Gagan Bansal

I study and develop human-centered AI for creating better human-AI teams (e.g., for AI-assisted decision-making). Using insights from both Artificial Intelligence and Human-Computer Interaction, I've previously studied:

  • training models that maintain user trust across updates [1], properties of AI that facilitate user ability to create a mental model of trust [2],
  • training AI that optimize for human-AI team performance instead of just their individual accuracy [3], and
  • studying whether AI explanations help users decide when to trust AI recommendations [4].
My ongoing projects develop mechanisms to give users the agency to control and improve AI behavior using human-understandable vocabulary.

Select Publications

  • Human Evaluation of Spoken vs. Visual Explanations for Open-Domain QA
    Ana Valeria González, Gagan Bansal, Angela Fan, Yashar Mehdad, Robin Jia, and Srinivasan Iyer
    ACL 2021
    TLDR: First user study to show that explanations can lead to higher appropriate reliance on AI than simply communicating AI's calibrated confidence. However, the best explanation approach can change with the modality.
  • Does the Whole Exceed its Parts? The Effect of AI Explanations on Complementary Team Performance
    Gagan Bansal*, Tongshuang Wu*, Joyce Zhou, Raymond Fok, Besmira Nushi, Ece Kamar, Marco Tulio Ribeiro, Daniel S. Weld
    CHI 2021
    TLDR: Many prior works argue that explanations improve decision-making. But they all observed improvements only when the AI was significantly better than the people/human-AI team. Getting rid of people would have performed even better. XAI should instead focus on appropriate reliance and complementary performance.
  • Is the Most Accurate AI the Best Teammate?
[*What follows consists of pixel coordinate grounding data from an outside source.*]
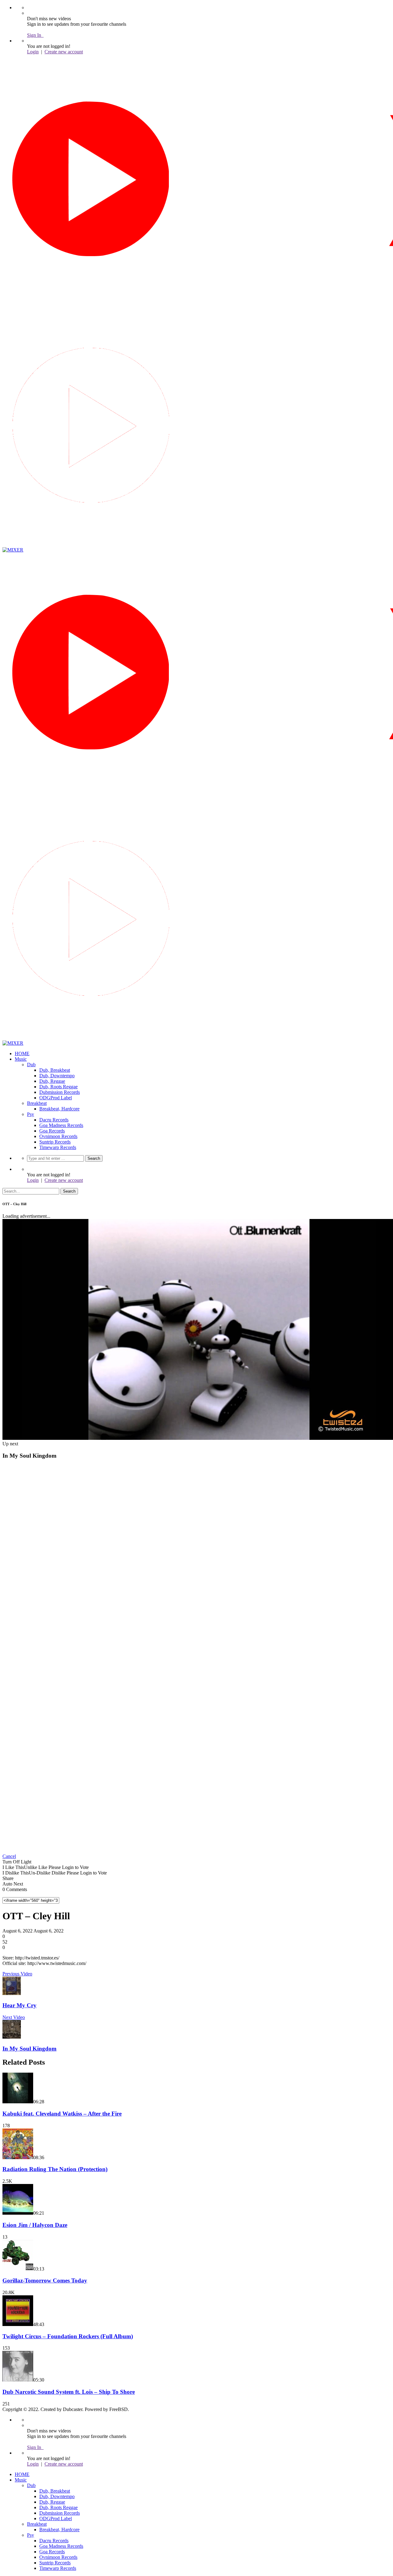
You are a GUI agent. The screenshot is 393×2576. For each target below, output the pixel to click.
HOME (22, 1053)
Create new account (64, 51)
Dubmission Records (59, 1092)
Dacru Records (53, 1119)
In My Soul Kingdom (29, 2048)
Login (33, 51)
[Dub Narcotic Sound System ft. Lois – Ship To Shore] (17, 2379)
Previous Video (17, 1973)
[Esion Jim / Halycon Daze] (17, 2213)
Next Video (13, 2017)
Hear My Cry (19, 2005)
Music (21, 1059)
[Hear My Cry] (11, 1993)
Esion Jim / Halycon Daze (34, 2225)
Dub (31, 1064)
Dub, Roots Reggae (58, 1086)
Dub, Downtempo (57, 1075)
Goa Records (52, 1130)
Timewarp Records (57, 1147)
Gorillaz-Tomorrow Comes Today (44, 2280)
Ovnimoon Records (58, 1136)
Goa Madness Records (61, 1125)
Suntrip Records (55, 1141)
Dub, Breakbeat (54, 1070)
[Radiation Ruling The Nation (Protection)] (17, 2157)
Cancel (9, 1856)
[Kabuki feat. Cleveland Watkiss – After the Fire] (17, 2101)
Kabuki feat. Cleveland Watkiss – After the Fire (62, 2113)
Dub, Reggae (52, 1081)
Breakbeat (37, 1103)
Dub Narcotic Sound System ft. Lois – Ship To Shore (68, 2392)
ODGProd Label (55, 1097)
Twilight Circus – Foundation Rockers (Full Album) (67, 2336)
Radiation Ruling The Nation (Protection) (54, 2169)
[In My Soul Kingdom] (11, 2037)
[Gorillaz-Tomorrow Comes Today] (17, 2268)
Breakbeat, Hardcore (59, 1108)
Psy (30, 1114)
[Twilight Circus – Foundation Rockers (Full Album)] (17, 2324)
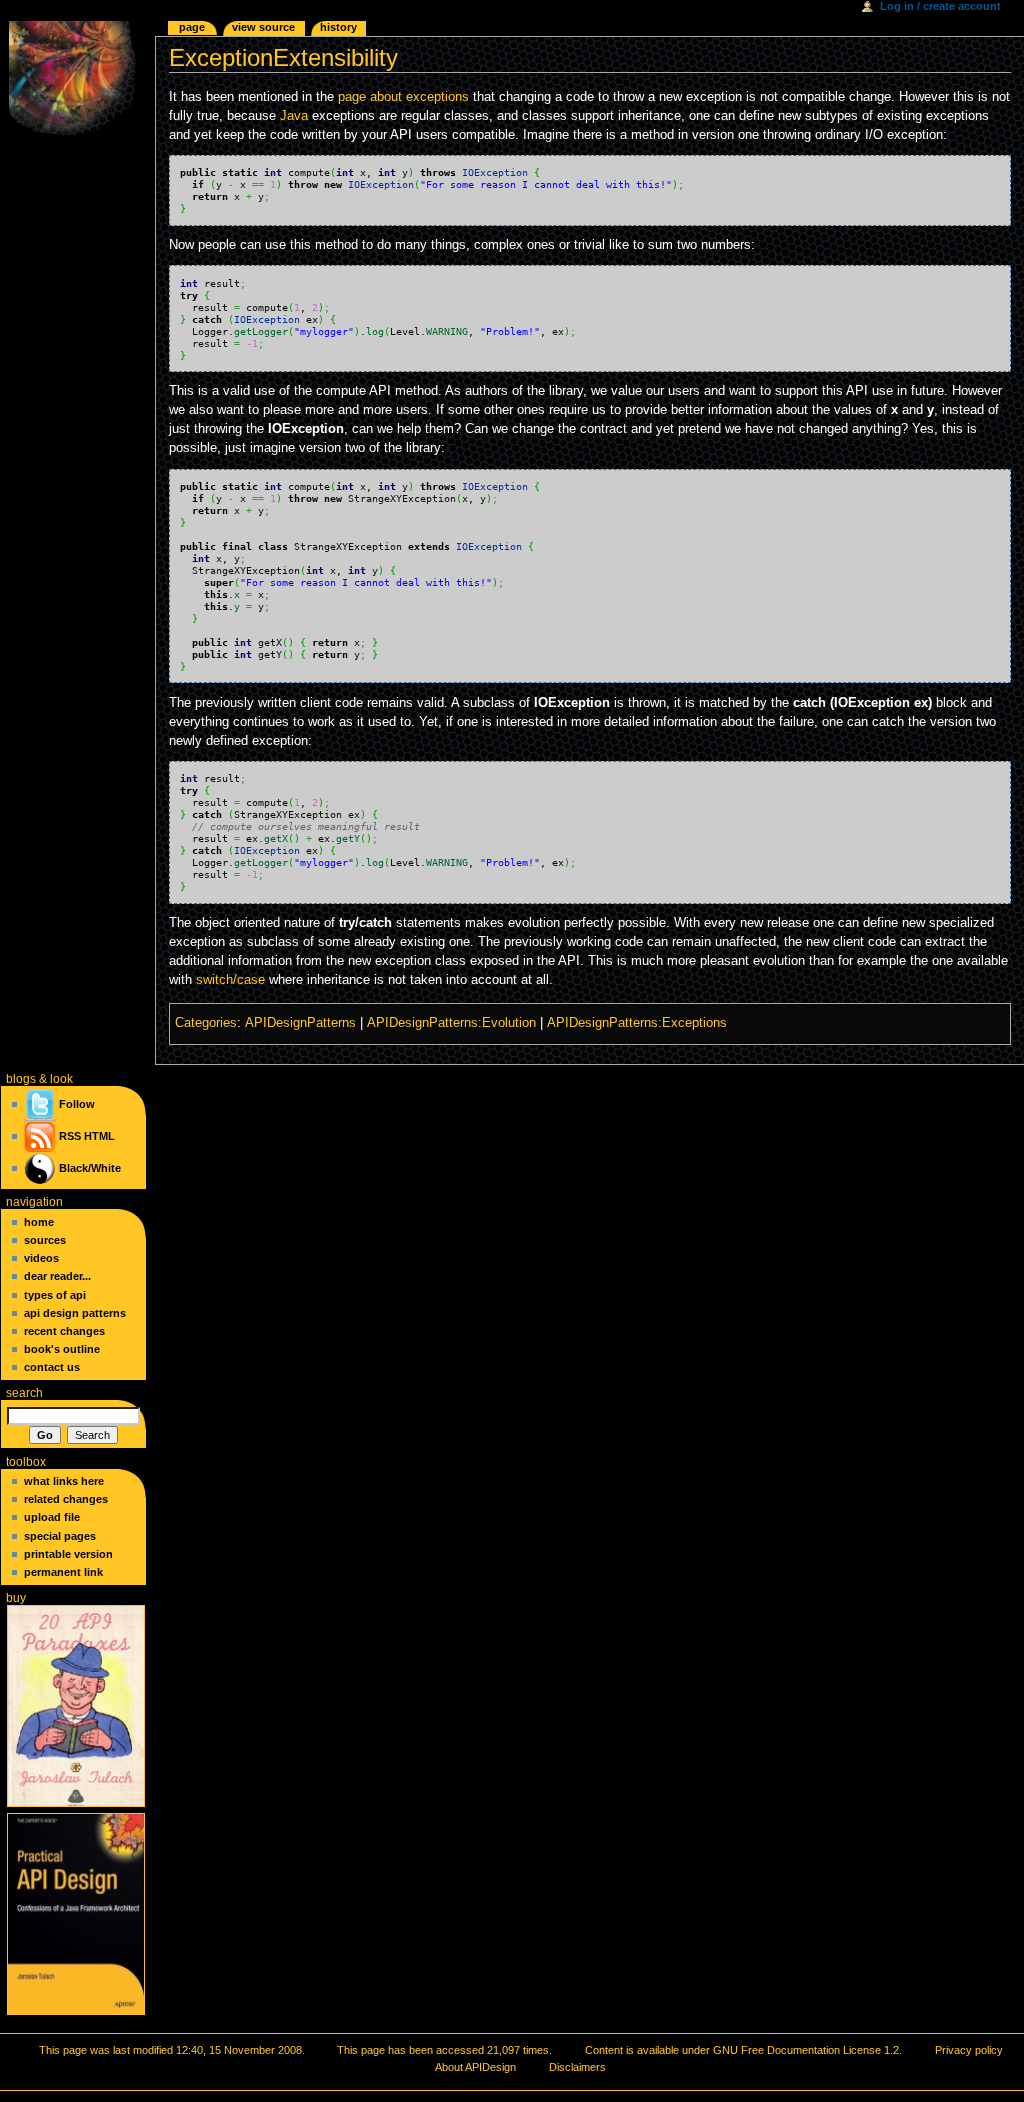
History (338, 27)
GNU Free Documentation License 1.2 (806, 2050)
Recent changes (64, 1331)
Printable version (68, 1554)
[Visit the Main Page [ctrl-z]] (77, 77)
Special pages (60, 1536)
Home (39, 1222)
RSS (70, 1136)
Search (24, 1393)
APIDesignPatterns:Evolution (451, 1023)
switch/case (230, 980)
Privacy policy (969, 2050)
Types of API (55, 1295)
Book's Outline (62, 1349)
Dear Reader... (57, 1276)
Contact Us (52, 1367)
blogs (21, 1079)
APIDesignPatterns (300, 1023)
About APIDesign (475, 2067)
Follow (75, 1104)
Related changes (66, 1499)
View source (263, 27)
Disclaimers (577, 2067)
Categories (206, 1023)
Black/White (90, 1168)
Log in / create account (940, 6)
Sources (45, 1240)
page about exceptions (403, 97)
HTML (99, 1136)
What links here (64, 1481)
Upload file (52, 1517)
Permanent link (63, 1572)
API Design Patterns (75, 1313)
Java (294, 116)
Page (192, 27)
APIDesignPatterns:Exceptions (637, 1023)
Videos (41, 1258)
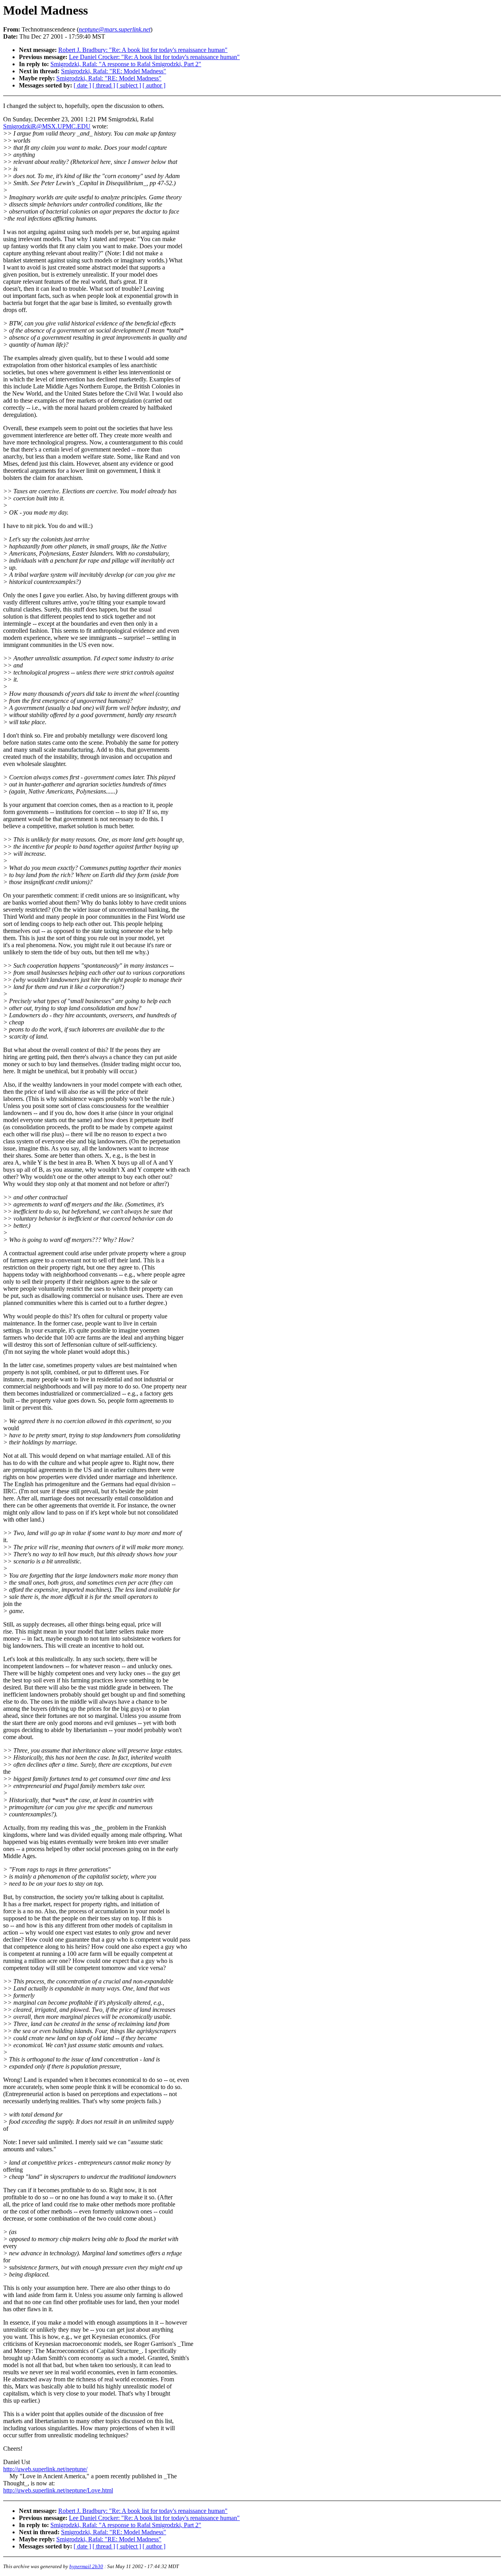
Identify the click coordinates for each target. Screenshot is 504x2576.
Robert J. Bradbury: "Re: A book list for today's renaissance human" (143, 49)
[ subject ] (129, 85)
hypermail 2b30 (86, 2566)
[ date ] (82, 85)
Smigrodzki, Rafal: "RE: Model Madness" (113, 71)
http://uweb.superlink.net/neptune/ (45, 2469)
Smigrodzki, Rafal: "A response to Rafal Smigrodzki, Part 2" (125, 64)
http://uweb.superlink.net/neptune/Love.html (58, 2490)
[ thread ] (104, 85)
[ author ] (154, 85)
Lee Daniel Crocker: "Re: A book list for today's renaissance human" (154, 57)
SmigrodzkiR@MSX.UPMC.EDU (47, 126)
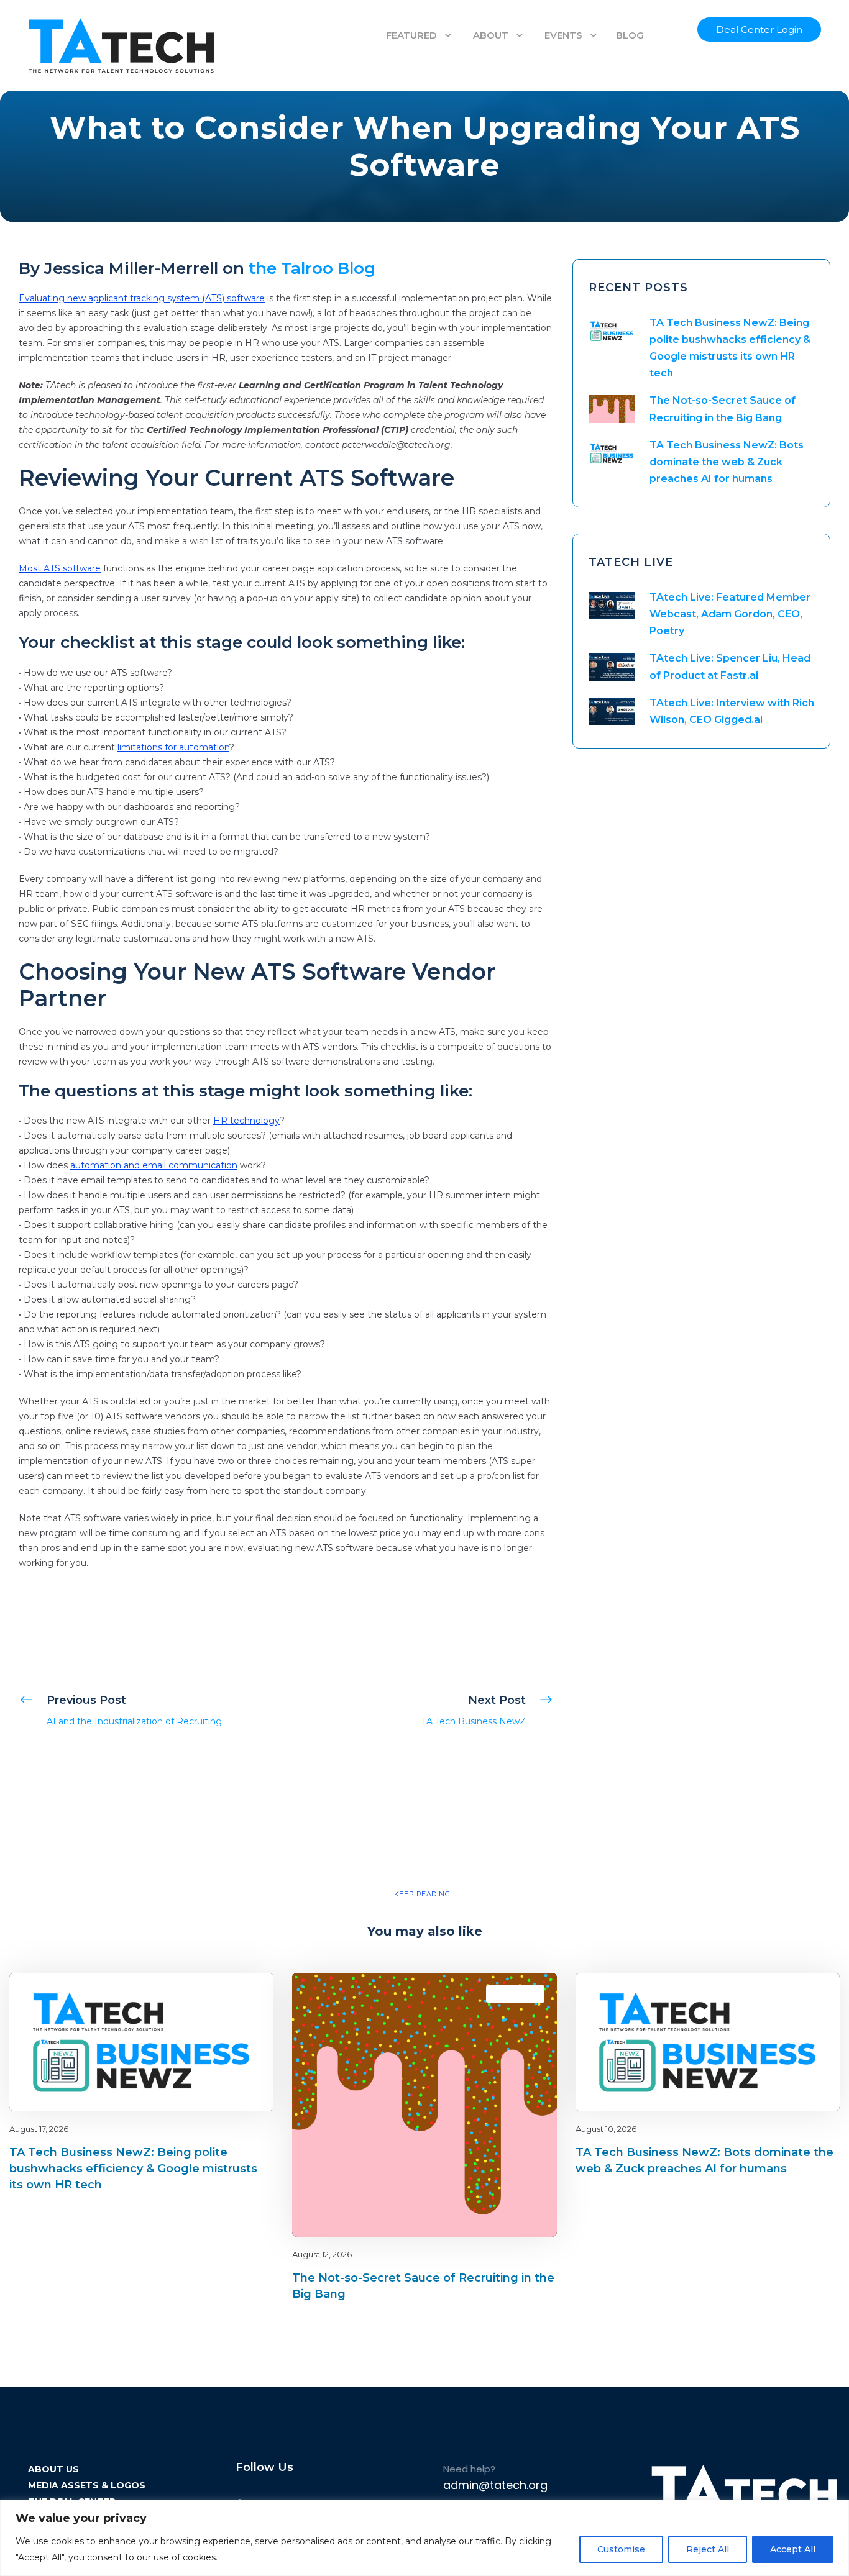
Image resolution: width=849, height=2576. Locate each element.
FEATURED (411, 35)
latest (242, 1993)
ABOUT (490, 35)
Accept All (792, 2549)
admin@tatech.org (495, 2485)
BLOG (630, 35)
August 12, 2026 (322, 2254)
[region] (424, 2538)
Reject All (707, 2549)
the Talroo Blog (312, 268)
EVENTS (563, 35)
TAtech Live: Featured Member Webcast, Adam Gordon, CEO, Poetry (729, 614)
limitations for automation (173, 747)
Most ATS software (60, 568)
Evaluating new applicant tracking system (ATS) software (142, 298)
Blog (220, 1993)
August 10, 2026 (606, 2129)
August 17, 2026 (38, 2129)
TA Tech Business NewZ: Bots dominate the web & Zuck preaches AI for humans (726, 462)
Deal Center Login (759, 29)
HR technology (246, 1120)
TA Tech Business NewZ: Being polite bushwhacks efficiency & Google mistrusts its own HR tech (133, 2168)
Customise (621, 2549)
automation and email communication (153, 1165)
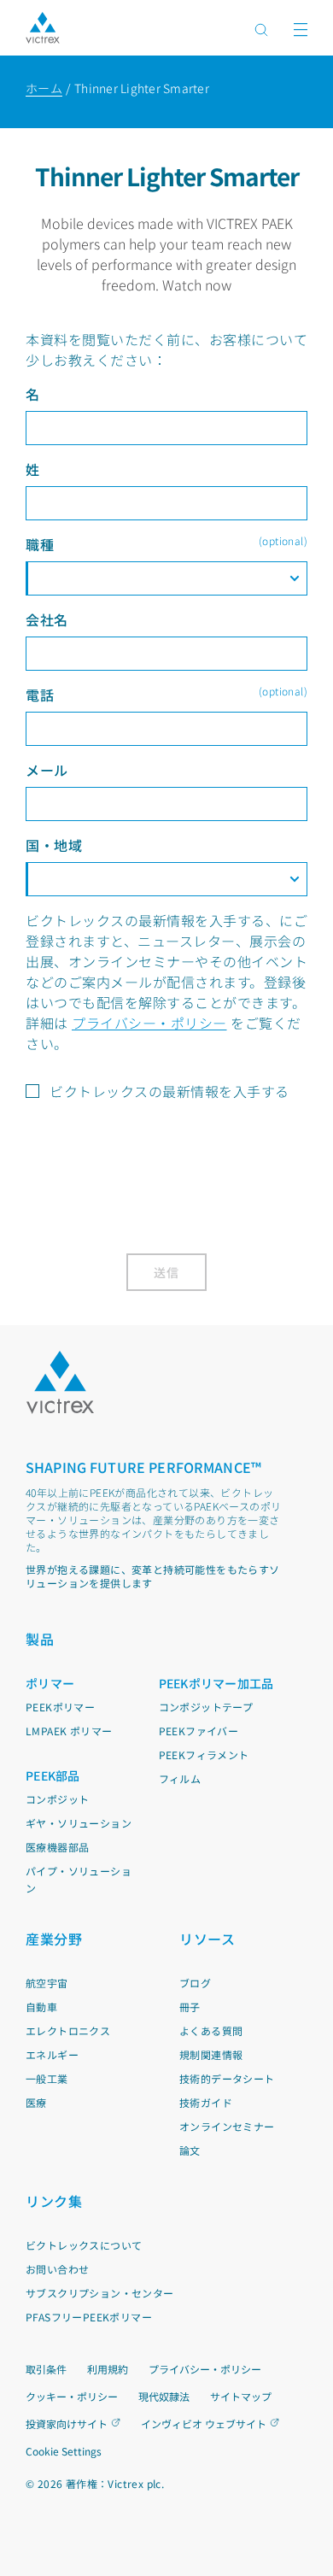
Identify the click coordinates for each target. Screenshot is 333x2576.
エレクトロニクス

Optimizing AI for Teamwork
    Gagan Bansal, Besmira Nushi, Ece Kamar, Eric Horvitz, Daniel S. Weld
    AAAI 2021
    TLDR: For a simplified human-AI team, we formally show that the most accurate AI may not be the optimal teammate-- there exists another lower accuracy predictor that leads to higher team performance (expected utility).
  • Data Staining: A Method for Comparing Faithfulness of Explainers
    Jacob Sippy, Gagan Bansal, Daniel S. Weld
    ICML-WHI 2020
    TLDR: A new method to create unit-tests for assessing faithfulness of post hoc explainer to black-box models. Applicable to multiple domains (text, images) and is model-agnostic.
  • Updates in Human-AI Teams: Undertanding and Addressing the Performance/Compatibility Tradeoff
    Gagan Bansal, Besmira Nushi, Ece Kamar, Walter Lasecki, Daniel S. Weld, Eric Horvitz
    AAAI 2019
    TLDR: In AI-assisted decision making, updates that increase AI's accuracy (e.g., from availability of more training data) can actually decrease human-AI team performance by introducing AI behavior that violates existing user expectations.
  • Beyond Accuracy: The Role of Mental Models in Human-AI Teams
    Gagan Bansal, Besmira Nushi, Ece Kamar, Walter Lasecki, Daniel S. Weld, Eric Horvitz
    HCOMP 2019
    TLDR: In AI-assisted decision makign settings, complexity of an AI's error regions (parsimony and stochasticity) and task dimensionality affect user ability to create a mental of AI's competence.
  • The Challenge of Crafting Intelligible Intelligence
    Daniel S. Weld, Gagan Bansal
    CACM 2018
    TLDR: Argues that intellgibility is essential and highlights keys challenges and research directions that interdesciplinary research on AI and HCI, including supporting interactive explanations, drilldown, actionability, and control.
  • A Coverage-Based Utility Model for Identifying Unknown Unknowns
    Gagan Bansal, Daniel S. Weld.
    AAAI 2018
    TLDR: A new utility function for discovery of high-confidence AI errors that optimizes for both salience and diversity of errors.

Other Publications


I've had the opportunity to work with and advise many excellent undergraduate, Masters, and high-school students:

  • Prithvi Tarale (Autumn 2020-Present)
  • Joyce Zhou (Co-advised with Dan Weld, Autumn 2019-Summer 2020)
  • Jacob Sippy (Co-advised with Dan Weld, Autumn 2018-Summer 2020)
  • Lynsey Liu (Co-advised with Jonathan Bragg, Autumn 2017-2018)
  • Ziyao Huang (Co-advised with Jonathan Bragg, Autumn 2017-2018)
  • Diana Iftimie (Co-advised with Dan Weld, Winter 2017)


In my free time I enjoy social dancing, birding, biking, PNW outdoors, and classical music.